“The world is ending.” That’s the common feeling one gets from his first listen of dubstep, the electronic genre that’s been taking the music world by storm. Characterized by the darkest of dark sounds and deep, thrashing bass, it evokes images of head banging metal heads and evil lurking around the corner.
Bartek Karas sat quietly at the local café booth, a sly smile spread across his face when asked about the genre he’s been at the forefront of in Chicago for several years now. No black clothing or angst visible on his face, he politely ordered a coffee and looked at me with soft blue eyes that suggested anything but the gloom of the music he produces.
Karas, a 37-year-old who moved from Warsaw to Chicago in 1987, said he grew up on punk rock and metal before transitioning to electronica. “I went to some party in ’97 and came across drum and bass. It blew my mind. It was just as intense and heavy but a new sound,” he said. “It took me over completely and I needed it in my life all the time.”
Drum and bass, which peaked in the late 1990s, is also characterized by heavy basslines, but with emphasis on fast breakbeats at around 160-190 beats per minute. Dubstep emerged after the drum and bass scene died down, slowing the tempo to 140 beats per minute and boosting the deep sound.
“Dubstep was equally intense but a new format. Drum and bass was getting stale for me so I jumped on dubstep. And it stays exciting, still evolving week to week,” he said, grinning.
Karas now produces music under the name Jeekoos on Dubfront Records and DJs a weekly radio show on WNUR entitled Part Time Suckers. As one of the first in Chicago to get involved with dubstep, and the only Polish dubstep producer in the United States, he’s been very successful thus far, but it wasn’t without struggle.
“My biggest obstacle in music has always been other people. With drum and bass, they used to omit me from my own DJ crew when we would play shows,” he said, looking down at his coffee. “People didn’t notice me until the drum and bass scene died.”
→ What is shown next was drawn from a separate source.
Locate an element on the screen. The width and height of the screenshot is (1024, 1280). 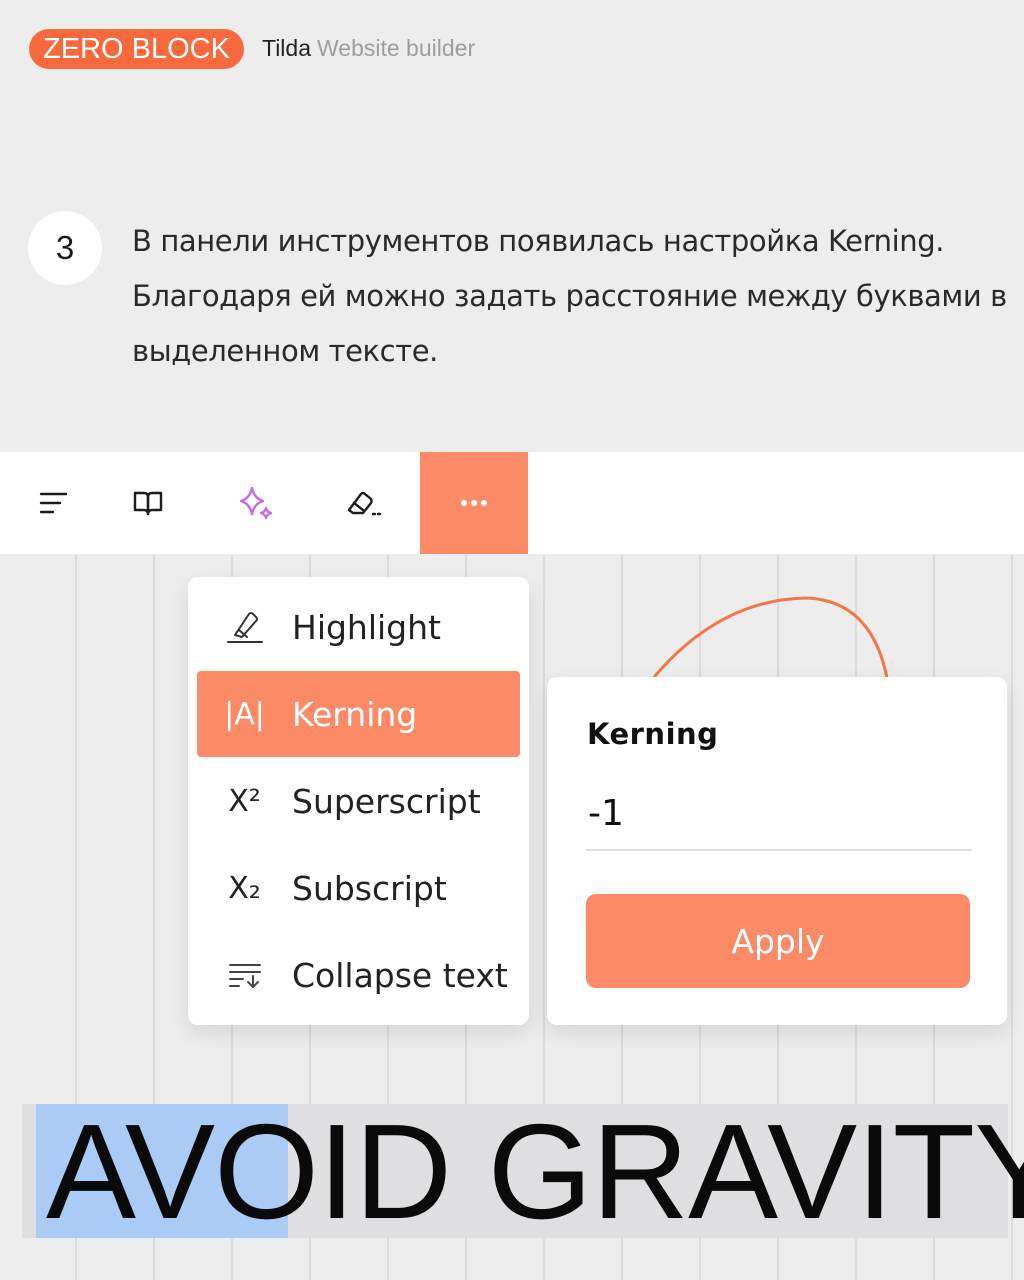
brand-name: Tilda is located at coordinates (286, 48).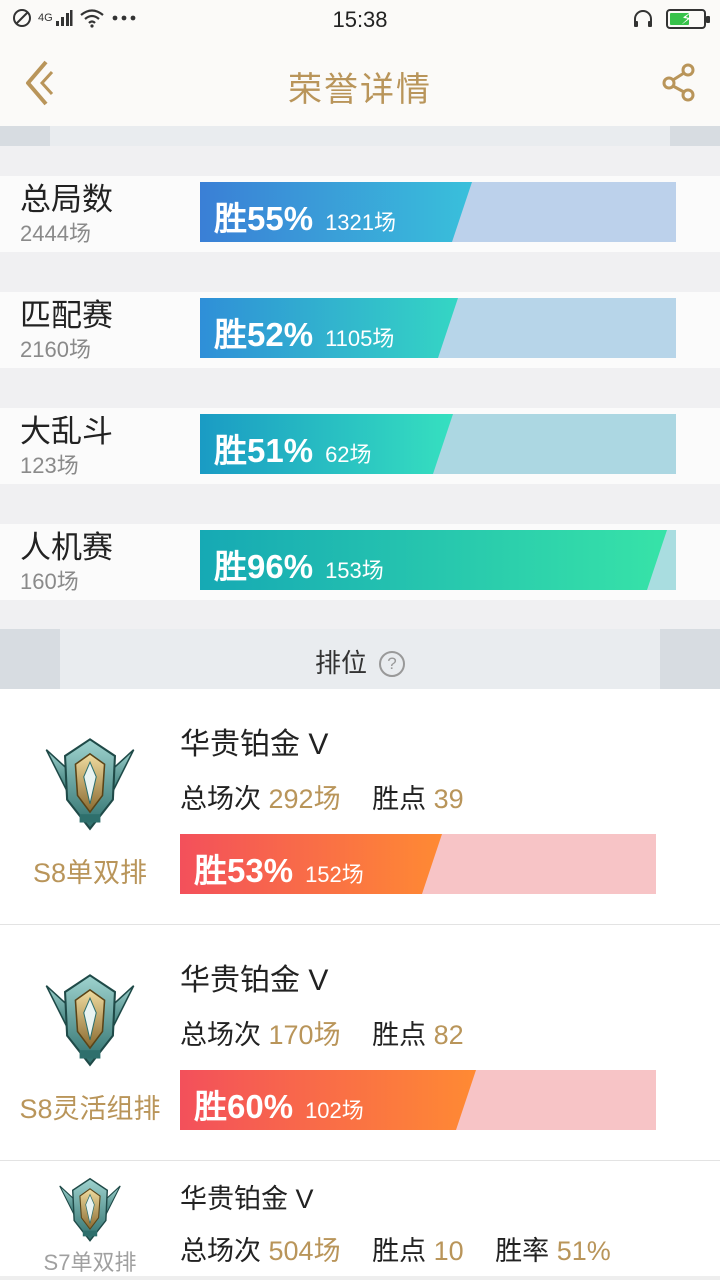 The height and width of the screenshot is (1280, 720). What do you see at coordinates (264, 566) in the screenshot?
I see `win-rate-label: 胜96%` at bounding box center [264, 566].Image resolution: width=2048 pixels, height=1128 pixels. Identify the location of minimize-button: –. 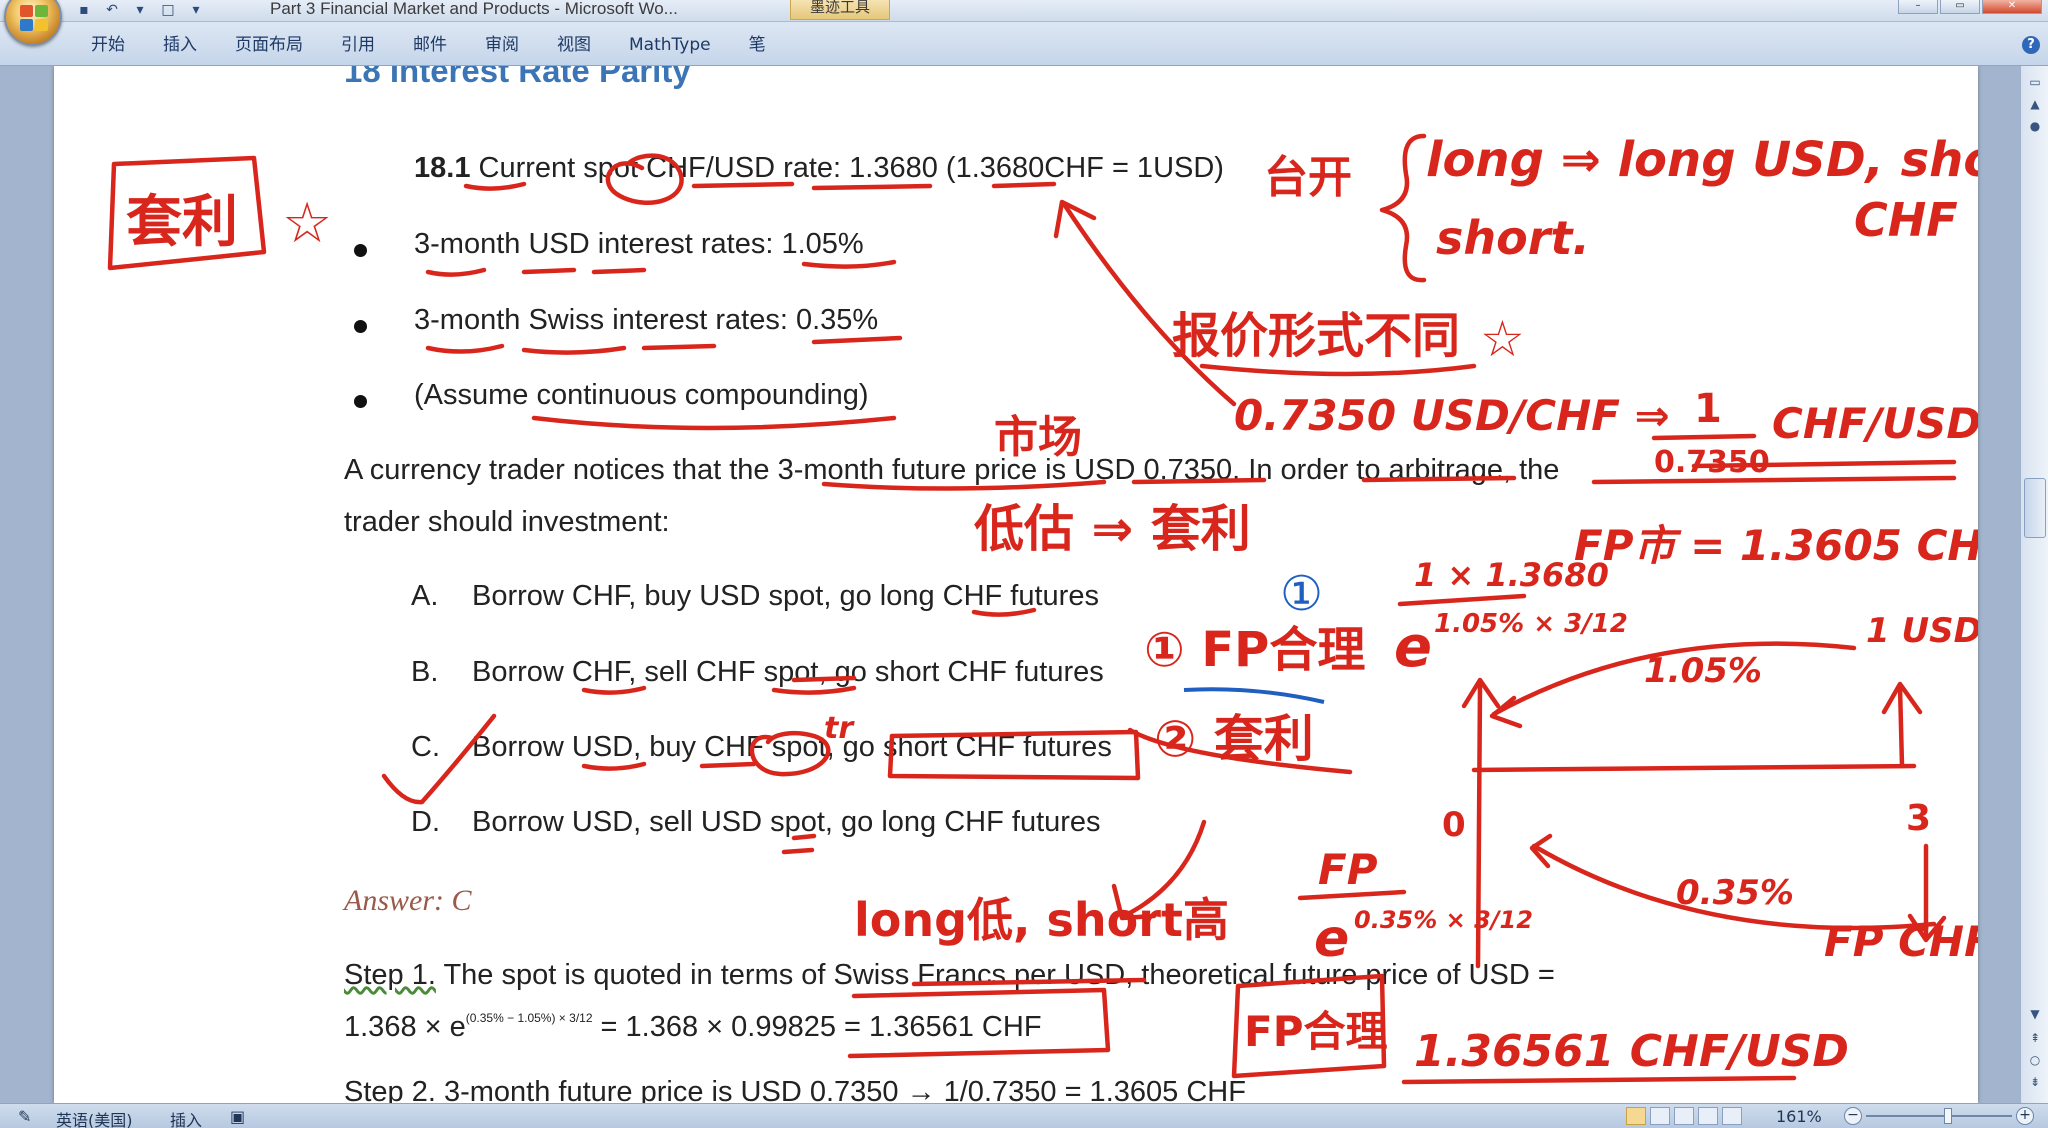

Putting the past aside, he has played some of the most prestigious Chicago venues, including Smart Bar and Lava. News of his music has spread as far as his native Poland, where he was interviewed for a blog and remixed a popular emcee’s track.
Music has also played an important role in his life in a different way, uniting him with people of similar musical interests, including his girlfriend Evelina Bershadsky. First meeting at a show three years ago but not dating Karas until fairly recently, 25-year-old Bershadsky said it’s more than just the music that sets Karas apart.
“He’s very calm. And all the different things he has his hands in, all the stuff that he’s into…he does so many things that I think are really cool,” she said.
Indeed, Karas spoke passionately about hobbies far outside of the heavy music realm, with a glimmer in his eyes as he described his interest in surfing (both on Lake Michigan and in Hawaii), freelance graphic design, and mountain biking. He says he draws inspiration from more than just darkness.
“I love randomness and weathered stuff. There’s inspiration everywhere to me,” he said. “Sometimes, I just can’t wait to go home and work on something new based on what I’ve seen in the world that day.”